American musician and painter

Ian Felice (born January 18, 1982) is an American musician, painter and poet born and raised in the Catskill Mountains of New York. He is the lead guitarist, singer and songwriter for The Felice Brothers and holds a B.F.A. in painting from the Pratt Institute.

==Early life==
Felice was raised in the hamlet of Palenville, New York. His parents split up when he was a newborn and his mother raised him and his two siblings as a single mother. His mother remarried; however, his stepfather battled drug addiction and died of an overdose when Felice was 8 years old. This experience influenced Felice's song "In Memoriam" on his solo record, In the Kingdom of Dreams. While naming William Blake as his biggest artistic influence, Felice has said that his mother is his strongest influence as a person. When Felice was 18, he moved to New York to study art and soon after began writing songs and performing with his brothers Simone and James. The Felice Brothers was conceived in 2006 after the recording of Iantown, a 10-song album of Felice's first songs recorded in one night in January 2006.

== In the Kingdom of Dreams ==
In the Kingdom of Dreams is Felice's first solo record. The LP was released via Loose on August 25, 2017 and was recorded at Sugar Mountain Studios in Palenville over four days in February 2017. It was produced by Simone Felice and features appearances by his brother James Felice on keyboards and Josh Rawson on bass.

The cover art is the painting Death on a Pale Horse by 19th-century painter Albert Pinkham Ryder.
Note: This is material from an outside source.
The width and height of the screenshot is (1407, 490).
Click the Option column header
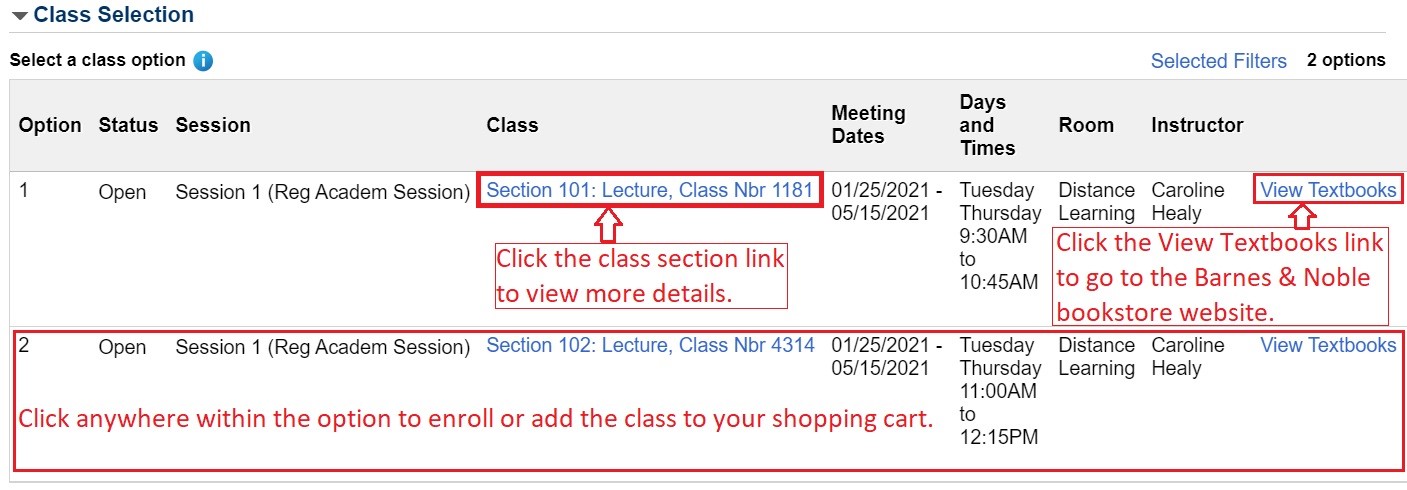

Most of the songs were written in 2016, when Felice learned he would be a first-time father.

== Painting ==
Felice's background as a visual artist has informed his music and, by extension, his literary productions. He painted the covers for some of The Felice Brothers' albums, including their Christmas album on vinyl, Country Ham and Murder by Mistletoe (2016), Favorite Waitress (2014), and Undress (2019).

Additionally, Conor Oberst used Felice's painting, The Creation of the Bulls, as the cover art for his solo album Upside Down Mountain.

His painting, Invitation to Summer, served as the cover for The Poetry Review - Spring 2022 Edition.

Felice's work was featured in Solid Gold at Half Gallery in Los Angeles in 2023 and in 2024, he made his debut in New York City at the Half Gallery Annex with the show If the Hoarfrost Could Speak.

== Poetry ==
- Hotel Swampland (self-published, 2017), a companion book of poems written at the same time as his solo record, In the Kingdom of Dreams
- The Moon Over Edgar (Sibling Rivalry Press, 2022)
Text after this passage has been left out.